Hamas, da parte sua, resta fuori dal dibattito, limitandosi ad accettare la creazione di uno stato palestinese in Cisgiordania e a Gaza e a promettere, a queste condizioni, una hudna (tregua) più o meno lunga con Israele, ma senza riconoscimento. Rispetto a cosa comporterebbe «la liberazione di tutta la Palestina» e quale sarebbe il futuro della sua popolazione ebraica, il movimento islamista si limita a generiche dichiarazioni circa l'accettazione delle minoranze religiose da parte dell'islam. Mentree due organizzazioni più rappresentative dei palestinesi, al-Fath e Hamas, restano assenti dal dibattito, peraltro antico, sullo stato unico (...) intellettuali come Edward Said o Tony Judt, una parte del movimento di solidarietà con la Palestina, una frazione significativa, ma minoritaria, dell'opinione pubblica palestinese hanno sostenuto o sostengono l'utopia di uno stato unico e democratico (18). Essa però, come la proposta di al-Fath alla fine degli anni '60, è minata dalle sue stesse ambiguità: si tratta di uno stato di tutti i suoi cittadini sul modello sudafricano?

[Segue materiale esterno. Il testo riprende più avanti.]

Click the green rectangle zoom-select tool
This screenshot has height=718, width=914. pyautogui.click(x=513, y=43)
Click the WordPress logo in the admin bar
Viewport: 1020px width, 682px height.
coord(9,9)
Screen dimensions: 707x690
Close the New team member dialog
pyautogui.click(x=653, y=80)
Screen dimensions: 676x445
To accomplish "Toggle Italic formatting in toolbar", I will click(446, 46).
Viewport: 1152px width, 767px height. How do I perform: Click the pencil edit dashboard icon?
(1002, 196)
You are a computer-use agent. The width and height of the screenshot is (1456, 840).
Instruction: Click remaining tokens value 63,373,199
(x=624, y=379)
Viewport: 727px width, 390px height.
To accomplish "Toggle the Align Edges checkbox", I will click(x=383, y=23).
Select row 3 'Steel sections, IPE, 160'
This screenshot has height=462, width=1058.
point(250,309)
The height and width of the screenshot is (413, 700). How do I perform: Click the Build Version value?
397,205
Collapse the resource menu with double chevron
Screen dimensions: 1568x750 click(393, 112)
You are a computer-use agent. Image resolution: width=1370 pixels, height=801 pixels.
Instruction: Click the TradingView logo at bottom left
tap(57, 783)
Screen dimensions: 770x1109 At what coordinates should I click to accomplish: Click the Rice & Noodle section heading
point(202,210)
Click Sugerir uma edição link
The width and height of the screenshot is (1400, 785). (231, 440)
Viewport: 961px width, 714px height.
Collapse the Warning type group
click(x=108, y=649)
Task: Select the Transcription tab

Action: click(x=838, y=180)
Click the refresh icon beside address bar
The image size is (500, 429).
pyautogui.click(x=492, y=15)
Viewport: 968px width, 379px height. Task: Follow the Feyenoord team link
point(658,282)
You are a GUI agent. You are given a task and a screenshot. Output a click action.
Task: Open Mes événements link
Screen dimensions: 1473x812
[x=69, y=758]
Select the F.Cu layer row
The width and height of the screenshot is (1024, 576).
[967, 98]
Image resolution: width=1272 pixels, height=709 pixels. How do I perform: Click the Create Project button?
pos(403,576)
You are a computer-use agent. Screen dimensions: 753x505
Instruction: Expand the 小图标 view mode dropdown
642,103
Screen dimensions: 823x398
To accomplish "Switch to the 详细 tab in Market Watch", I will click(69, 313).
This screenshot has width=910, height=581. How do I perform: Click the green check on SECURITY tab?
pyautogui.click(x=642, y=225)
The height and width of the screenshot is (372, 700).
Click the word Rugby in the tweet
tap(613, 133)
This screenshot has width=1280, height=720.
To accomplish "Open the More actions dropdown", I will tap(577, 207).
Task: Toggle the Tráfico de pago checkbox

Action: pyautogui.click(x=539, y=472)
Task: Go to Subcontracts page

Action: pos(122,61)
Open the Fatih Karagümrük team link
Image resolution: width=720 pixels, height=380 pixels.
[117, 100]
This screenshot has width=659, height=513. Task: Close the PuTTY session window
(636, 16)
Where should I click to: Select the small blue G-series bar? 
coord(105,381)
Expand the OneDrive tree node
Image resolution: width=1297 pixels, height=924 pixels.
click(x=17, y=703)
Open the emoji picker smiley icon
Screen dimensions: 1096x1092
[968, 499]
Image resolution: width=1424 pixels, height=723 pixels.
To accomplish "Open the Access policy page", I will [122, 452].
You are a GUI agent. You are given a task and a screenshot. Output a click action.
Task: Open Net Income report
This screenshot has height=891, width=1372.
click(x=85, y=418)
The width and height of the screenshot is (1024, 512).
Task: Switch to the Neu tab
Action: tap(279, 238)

Di uno stato binazionale sul modello dell'ex Cecoslovacchia? Quale Costituzione si darebbe e quali garanzie offrirebbe alle diverse comunità, nazionali e religiose? Che scelte farebbe rispetto al contesto regionale? Aderirebbe alla Lega araba? Un tale progetto non può costruirsi se non a partire da una lotta comune tra i palestinesi e, quanto meno, una frazione significativa della popolazione ebraica israeliana. L'esempio del Sudafrica ricorre spesso. Ma, al di là del dibattito se Israele sia o no uno stato di apartheid, il modello sudafricano è stato possibile perché l'Anc, attraverso la sua alleanza con il Partito comunista, aveva una «base bianca». Per di più aveva adattato discorso e metodi di lotta alla sua volontà di costruire una società «arcobaleno» che evitasse l'esodo della popolazione bianca, come era avvenuto, ad esempio, in Angola e in Mozambico. Anche l'arma del terrorismo era stata utilizzata solo in modo limitato, temendo che gli alienasse il sostegno dell'opinione pubblica, in particolare bianca (19). L'Anc, pur lottando con intransigenza per il principio: «una persona, un voto», ha saputo tener conto delle paure della comunità bianca. Un approccio di questo tipo in Medioriente richiederebbe nuove forme di organizzazione, sia da parte palestinese che israeliana, per superare le paure, gli odi e i pregiudizi che separano i due protagonisti.
Ricordando il doloroso pellegrinaggio alla sua casa di Gerusalemme, il grande poeta palestinese Mahmoud Darwich scriveva: «Dovrò chiedere a sconosciuti che dormono/ nel mio letto... il permesso di una visita / di cinque minuti a me stesso? / Mi inchinerò rispettosamente davanti agli abitanti / del mio sogno di bambino? / Si chiederanno: chi è questo indiscreto visitatore straniero? / Potrò parlare / di pace e di guerra tra vittime e vittime / delle vittime, senza un solo inciso? / Mi diranno: Non c'è posto per due sogni / nella stessa alcova? (20).»